The continued development has followed several distinct paths, Liu said. For example, he and colleagues have been pushing to see what the maximum resolution they can attain is. In the Science paper, they experimentally demonstrated a 2.5× enhancement in resolution with respect to conventional microscopes. Now, at least from a theoretical perspective, they believe that they can achieve an enhancement of up to one order of magnitude.
Separately, they have been working to develop different materials – including so-called “metamaterials” – for possible use in the hyperlens. Metamaterials are man-made composites that possess extraordinary optical properties that cannot be found in natural materials.
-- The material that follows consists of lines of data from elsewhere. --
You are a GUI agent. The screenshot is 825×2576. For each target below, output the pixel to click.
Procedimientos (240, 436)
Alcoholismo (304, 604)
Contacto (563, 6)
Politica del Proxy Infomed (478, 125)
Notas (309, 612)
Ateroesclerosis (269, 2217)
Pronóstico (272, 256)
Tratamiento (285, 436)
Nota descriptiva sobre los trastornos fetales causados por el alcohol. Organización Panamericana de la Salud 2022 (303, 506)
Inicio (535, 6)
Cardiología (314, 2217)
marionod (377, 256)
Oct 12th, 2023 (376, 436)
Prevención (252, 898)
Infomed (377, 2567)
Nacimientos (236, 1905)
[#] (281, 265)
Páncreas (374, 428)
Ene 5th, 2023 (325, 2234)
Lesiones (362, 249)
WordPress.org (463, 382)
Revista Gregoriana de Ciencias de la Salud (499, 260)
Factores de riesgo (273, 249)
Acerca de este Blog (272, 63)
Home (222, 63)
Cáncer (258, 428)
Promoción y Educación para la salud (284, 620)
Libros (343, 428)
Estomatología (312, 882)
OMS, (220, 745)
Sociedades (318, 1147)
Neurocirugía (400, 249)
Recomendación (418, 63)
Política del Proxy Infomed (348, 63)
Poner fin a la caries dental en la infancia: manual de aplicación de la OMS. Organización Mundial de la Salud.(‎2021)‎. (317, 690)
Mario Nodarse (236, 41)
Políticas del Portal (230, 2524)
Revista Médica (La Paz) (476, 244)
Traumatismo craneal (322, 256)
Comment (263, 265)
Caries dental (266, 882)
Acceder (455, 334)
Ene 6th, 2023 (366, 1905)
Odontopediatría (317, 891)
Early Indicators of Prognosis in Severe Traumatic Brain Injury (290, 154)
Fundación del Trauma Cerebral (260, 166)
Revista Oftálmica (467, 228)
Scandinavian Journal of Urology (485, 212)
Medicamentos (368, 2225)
Some have a negative refractive index or support negative refraction, for example, which could help to advance the hyperlens.
In the Aug. 15, 2008, issue of Science, they reported a study in which they observed negative refraction in bulk meta-materials consisting of silver nanowires with a separation distance much smaller than the diffraction limit. Compared with traditional nanomaterials with similar functionality, Liu said, this composite “has much less loss and also significant potential to work at broadband frequencies of light. In that sense, the nanowire metamaterials represent a [significant advance] and will provide new opportunities for better hyperlens design.”
He added, however, that further work is needed to make such a flat geometry curved, the geometry that facilitates magnification in the hyperlens.